- **What you have to do**: Can you edit the material from the line containing "Where should I click to: Click" through the end of the material, both included, so that "Review stage" becomes "Approval stage" and nothing else changes? Return only those lines, with the pictures left out.

- **Given information**:
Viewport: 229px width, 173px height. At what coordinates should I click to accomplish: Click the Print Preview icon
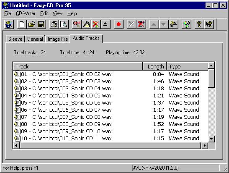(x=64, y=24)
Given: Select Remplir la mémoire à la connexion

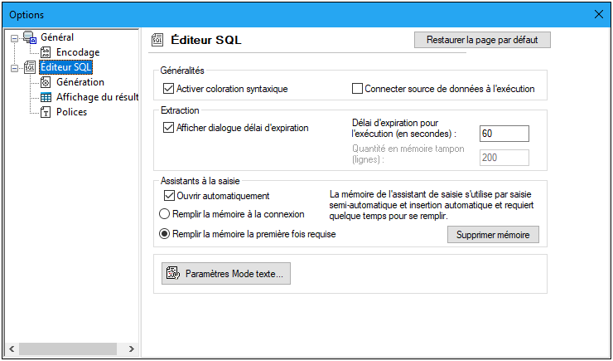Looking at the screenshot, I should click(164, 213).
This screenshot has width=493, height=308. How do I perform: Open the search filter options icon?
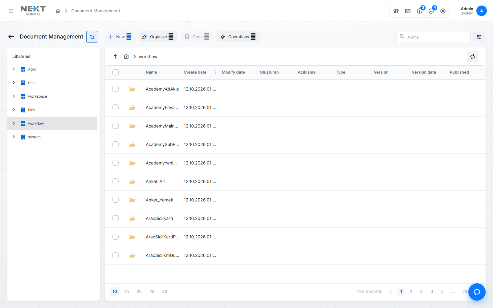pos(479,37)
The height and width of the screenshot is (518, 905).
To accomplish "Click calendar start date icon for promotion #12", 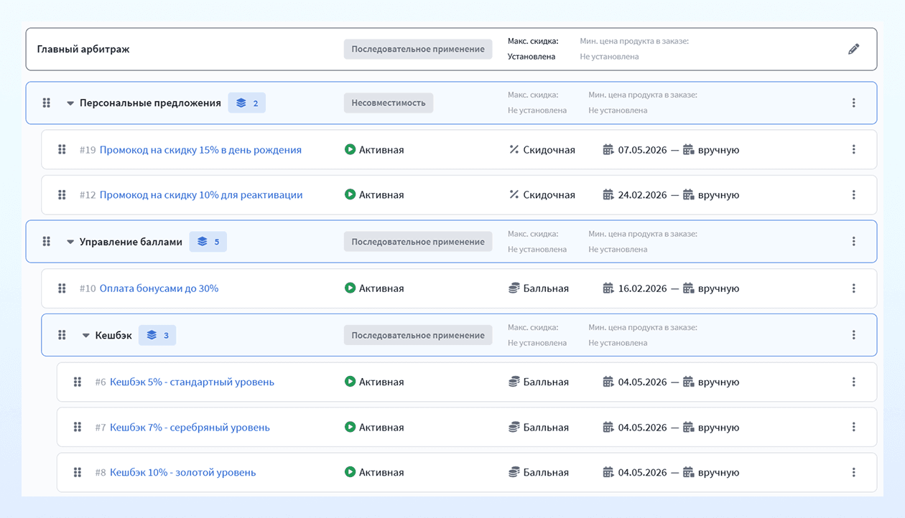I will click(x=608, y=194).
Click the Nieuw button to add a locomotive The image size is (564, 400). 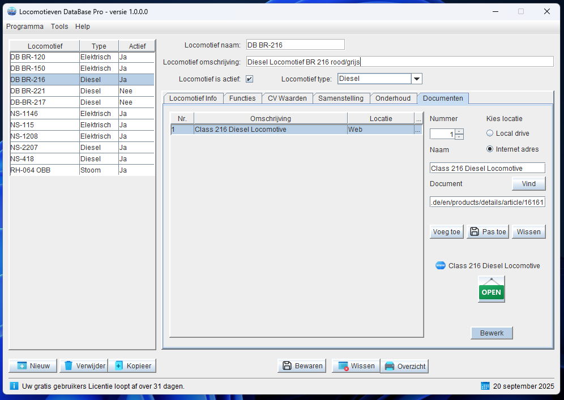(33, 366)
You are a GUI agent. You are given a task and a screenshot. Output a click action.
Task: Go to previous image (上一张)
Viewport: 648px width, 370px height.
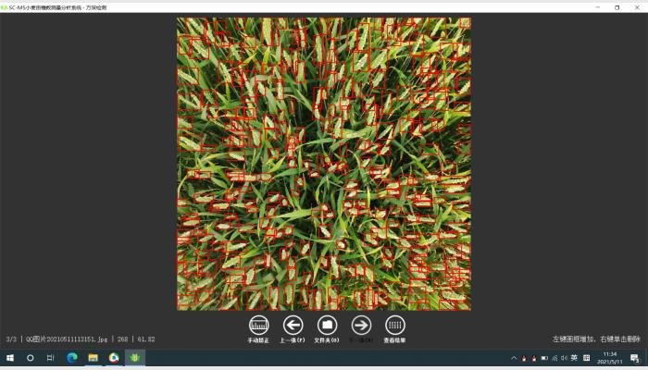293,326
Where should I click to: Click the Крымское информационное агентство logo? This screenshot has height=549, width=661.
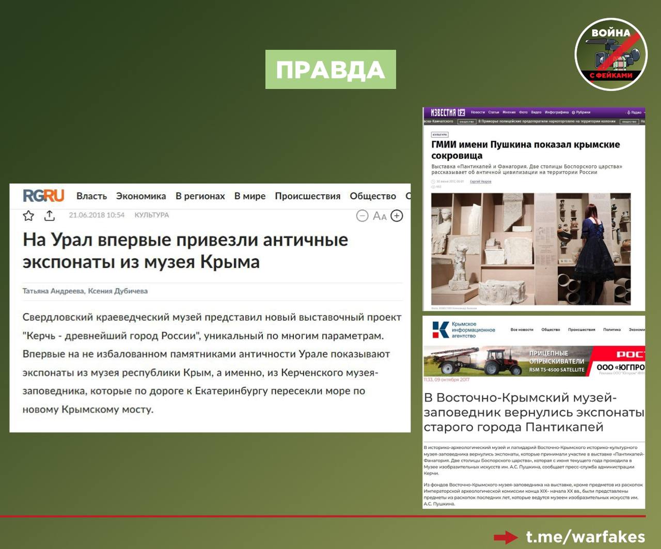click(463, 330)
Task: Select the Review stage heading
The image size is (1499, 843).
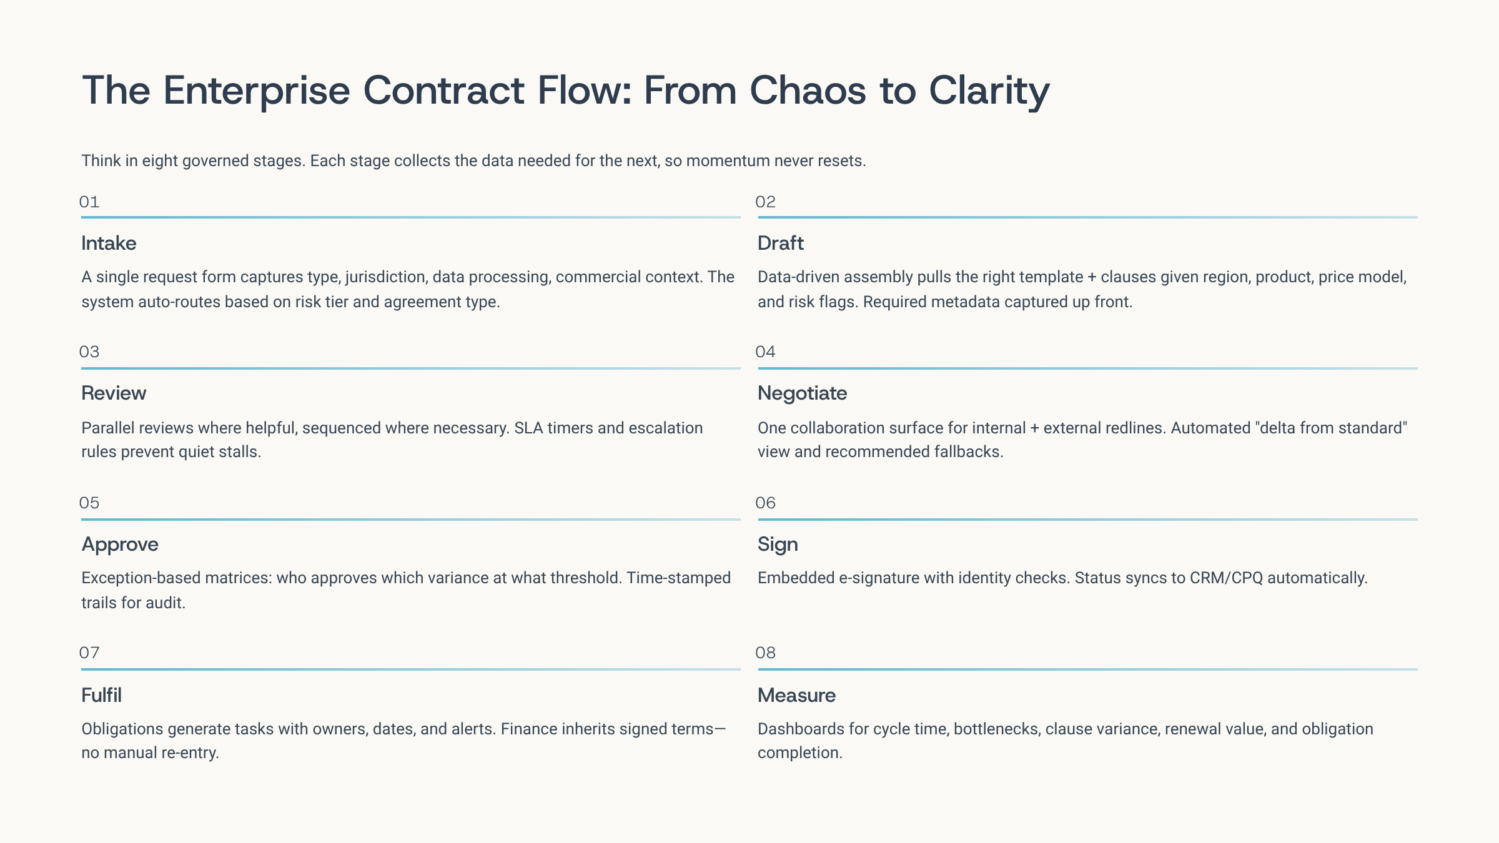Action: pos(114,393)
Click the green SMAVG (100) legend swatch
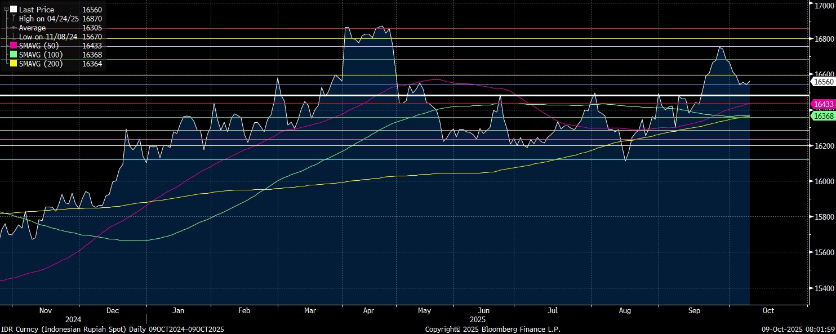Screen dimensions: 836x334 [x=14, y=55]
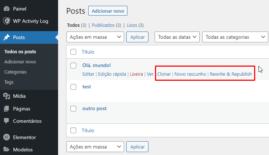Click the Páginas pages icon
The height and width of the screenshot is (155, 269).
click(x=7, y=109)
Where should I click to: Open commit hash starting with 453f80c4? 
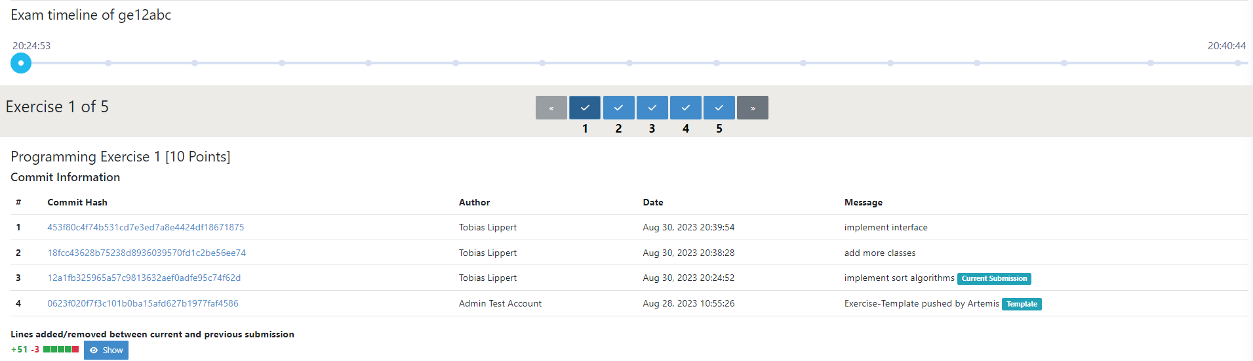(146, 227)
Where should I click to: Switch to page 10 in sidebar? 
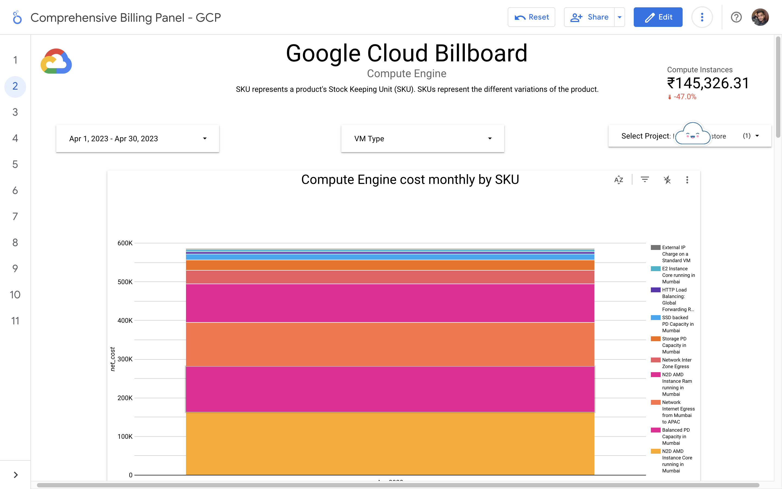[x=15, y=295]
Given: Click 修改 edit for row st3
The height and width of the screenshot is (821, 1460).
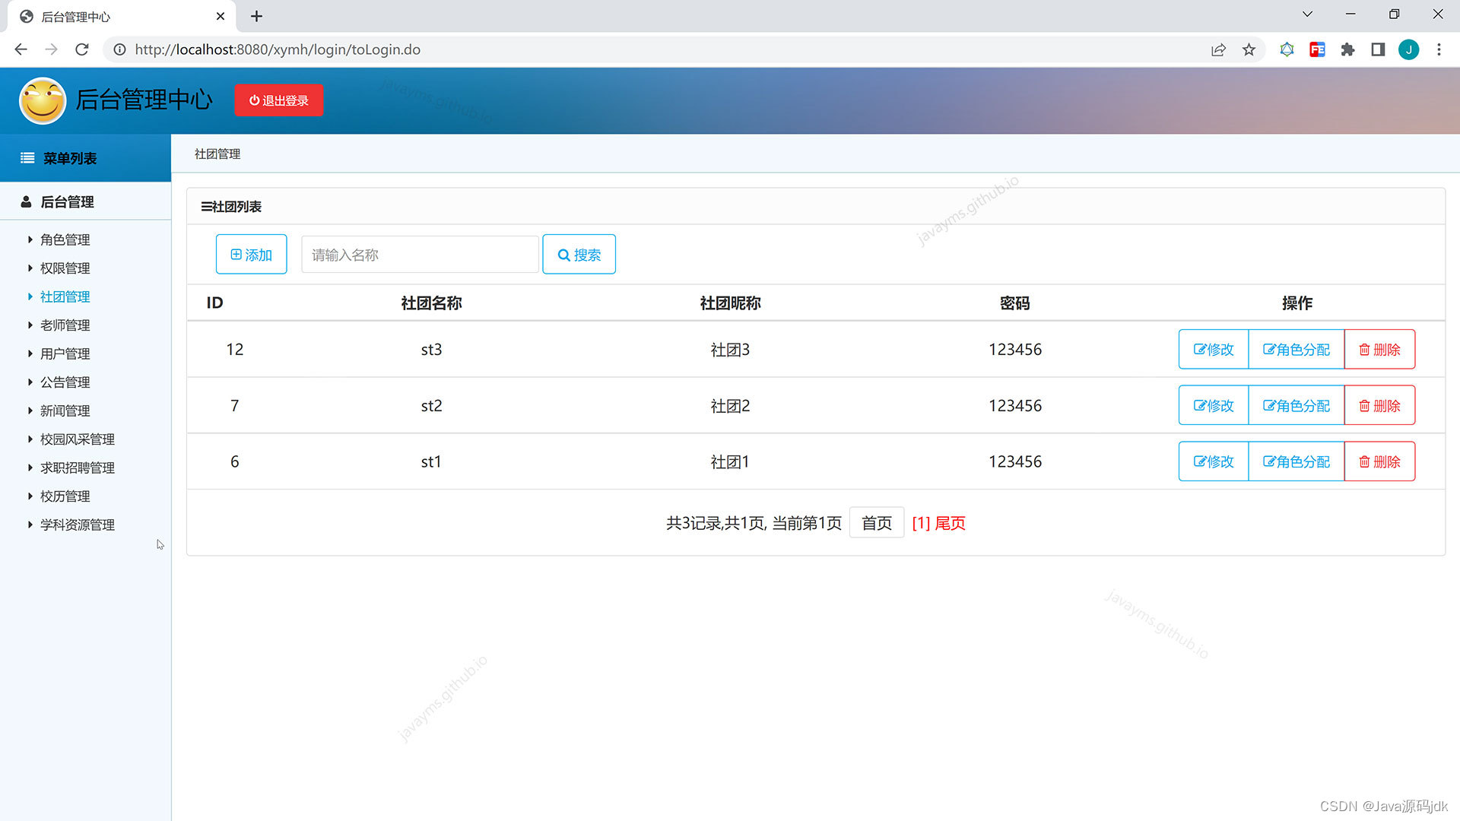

- **Finished task**:
Where should I click to: Click the Крымское информационное агентство logo? This screenshot has height=549, width=661.
click(463, 330)
Task: Select the Approval stage heading
The image size is (1499, 843).
Action: pos(114,393)
Click the green SMAVG (100) legend swatch
Screen dimensions: 836x334 [x=14, y=55]
Click the Páginas pages icon
The height and width of the screenshot is (155, 269).
click(x=7, y=109)
Where should I click to: Open commit hash starting with 453f80c4? 
(146, 227)
Where should I click to: Switch to page 10 in sidebar? 
[x=15, y=295]
Given: Click 修改 edit for row st3
The height and width of the screenshot is (821, 1460).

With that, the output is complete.